Ancak travmatize olmuş ergenlerde bu tip olayların bazen farkında olarak bazense sembolik düzeyde kompulsif olarak tekrarlanması yaratıcı ve eğlenceli olmaktan uzak sonuçlar doğurabilir. Bu tekrarlar, ergenin travma sonrası sürecinde tıkandığına ve bu acıyı işleyemediğine işarettir.
Freud bunu küçük oğlan çocuğunun karyolasında sembolik tekrar yaşantılama denemeleri ile açıklamıştır. Bu örnekte, beşiğinde annesi tarafından yalnız bırakılan bir bebeğin elindeki pamuk parçasını beşiğinden aşağı tekrar tekrar atarak her defasında “gittiiii…” diye tezahürat etmesi anlatılır. Bu durumda bebek, pasif durumundan, aktif bir konuma geçerek annesi tarafından terk edilmesine bağlı gelişen duygularına hakim olmaya çalışmaktadır. Bu gözlemin yorumu sadece bununla kalmayabilir. Bu sürece, annesinin yerine onun sembolik karşılığından öç alma duygusu da eşlik ediyor olabilir. Olay tersine döndürülmüş ve rahatsız edici duygular uzaklaştırılmıştır. Bu örnekte, tekrarlama, tersine çevirme ve öç alma isteği oldukça masum bir eylem olarak görülse de, ciddi travmatik olayları takip eden çalışmalarda önemli rol oynar. Bu çalışmalarda terapistin yaşadığı dayanılmaz karşıt-aktarım duygularını anlatan birçok yazı bulunmaktadır. Bazı durumlarda, travmayı tersine çevirmeye çalışmak, ne sadece sembolik anlamdaki nesneden öç almaya çalışmak, ne de iç dünyasında baş edemediği yoğun ruhsal sıkıntısını, baş edebileceğini düşündüğü bir başka nesneye aktarma amacı taşımayabilir. Bu, ergenin kelimelere dökülemeyecek düzeydeki acısı ve sıkıntısını karşı tarafa bir iletme şeklide olabilir. Bizim en ilkel ve dolayısı ile en güçlü iletişim yöntemimiz olan yansıtmalı özdeşim, belki de sınırlarda yaşayan bir ergen için yaşadıklarını söze dökebilmesine yardımcı olacak bir erişkine kendini aktarabilmesinin tek yolu olabilir.

■ Görev: Travma ve tekrar konulu metne göre, beşiğinde yalnız bırakılan bebeğin pamuk parçasını tekrar tekrar aşağı atmasının nedenini bir ila üç cümleyle açıklayınız. Ardından gelen malzeme bu alıştırma için gerekli değildir.

■ Veri Kesiti:
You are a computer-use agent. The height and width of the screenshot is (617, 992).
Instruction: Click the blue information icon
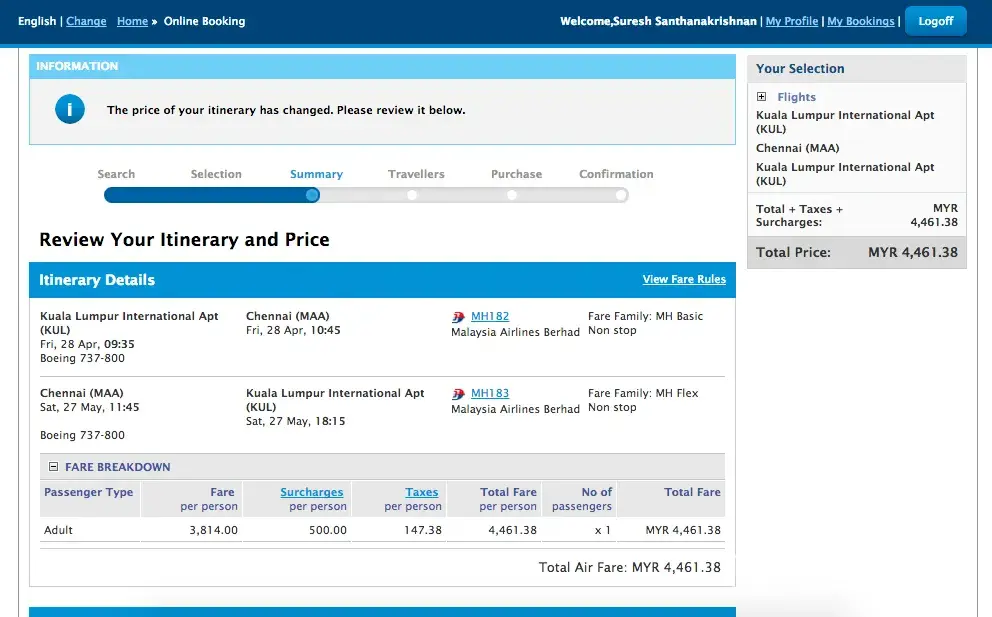tap(69, 110)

■ Alıştırma Yanıtı: Bebek, pasif durumundan aktif bir konuma geçerek annesi tarafından terk edilmesine bağlı gelişen duygularına hakim olmaya çalışmaktadır. Metne göre bu sürece, annesinin yerine onun sembolik karşılığından öç alma duygusu da eşlik ediyor olabilir.